— START EXERCISE INPUTS —
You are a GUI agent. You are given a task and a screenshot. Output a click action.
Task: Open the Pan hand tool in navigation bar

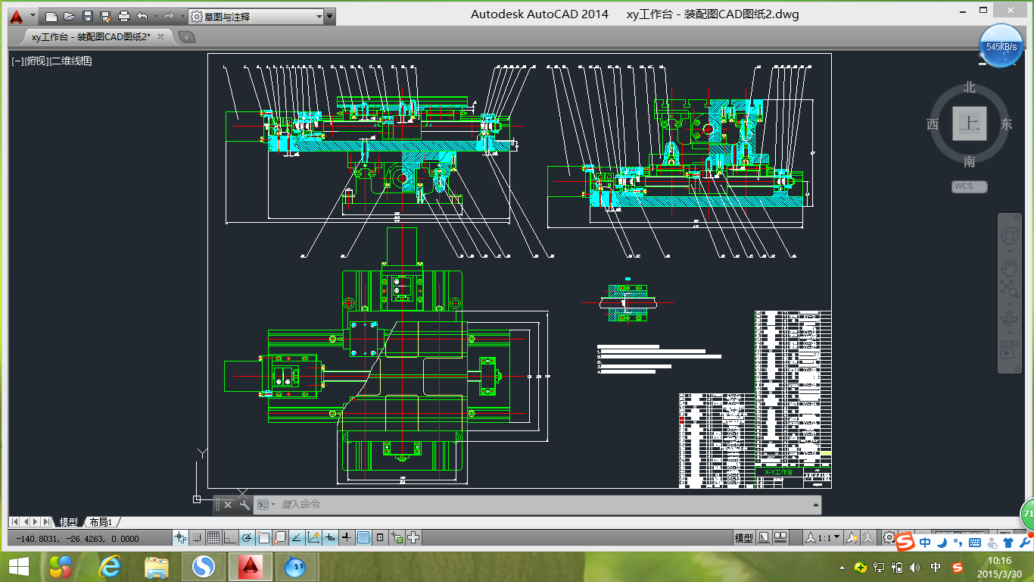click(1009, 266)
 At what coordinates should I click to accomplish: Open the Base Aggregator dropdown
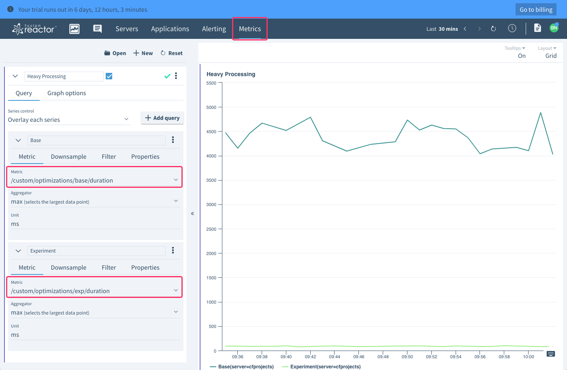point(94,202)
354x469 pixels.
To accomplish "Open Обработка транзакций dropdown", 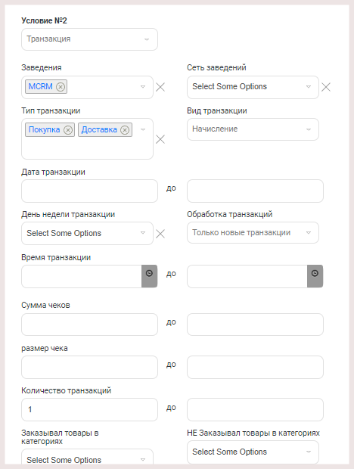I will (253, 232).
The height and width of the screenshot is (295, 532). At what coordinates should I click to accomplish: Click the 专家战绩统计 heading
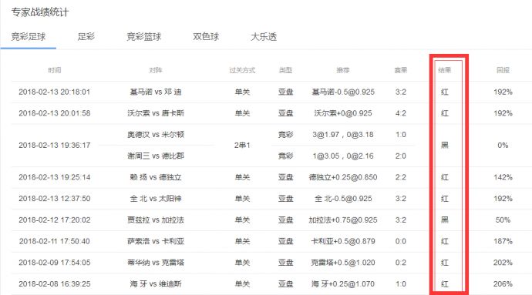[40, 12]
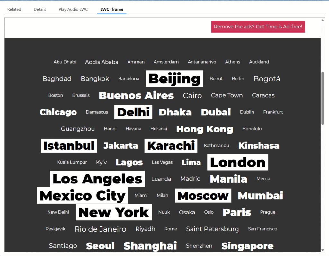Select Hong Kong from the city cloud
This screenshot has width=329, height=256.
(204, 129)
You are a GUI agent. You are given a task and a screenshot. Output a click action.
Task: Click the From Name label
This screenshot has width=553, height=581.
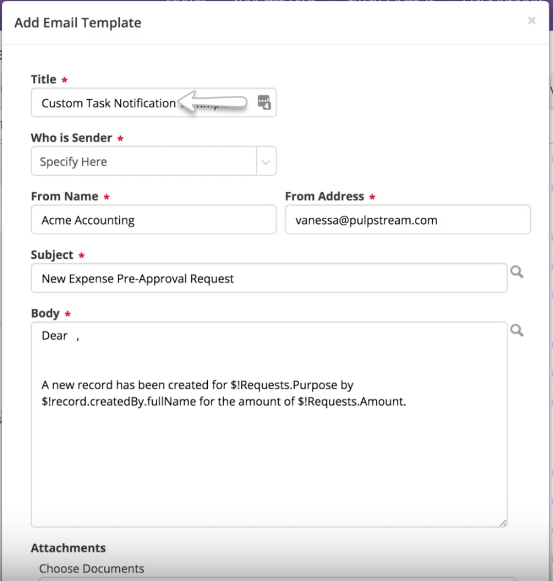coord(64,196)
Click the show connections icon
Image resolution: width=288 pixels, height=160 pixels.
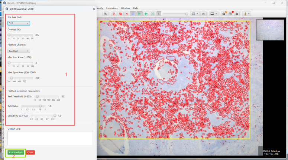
— END EXERCISE INPUTS —
STATED GOAL: Copy out the lines from the one containing "The height and" through the last line, both included, and leave the pictures out.

FULL ANSWER:
The height and width of the screenshot is (295, 532). At what coordinates should I click to accomplish: Click the 专家战绩统计 heading
[40, 12]
Select Hong Kong from the city cloud
This screenshot has width=329, height=256.
(204, 129)
You are a GUI agent. You are given a task and a screenshot. Output a click action.
Task: Click the From Name label
This screenshot has width=553, height=581.
coord(64,196)
Click the show connections icon
Image resolution: width=288 pixels, height=160 pixels.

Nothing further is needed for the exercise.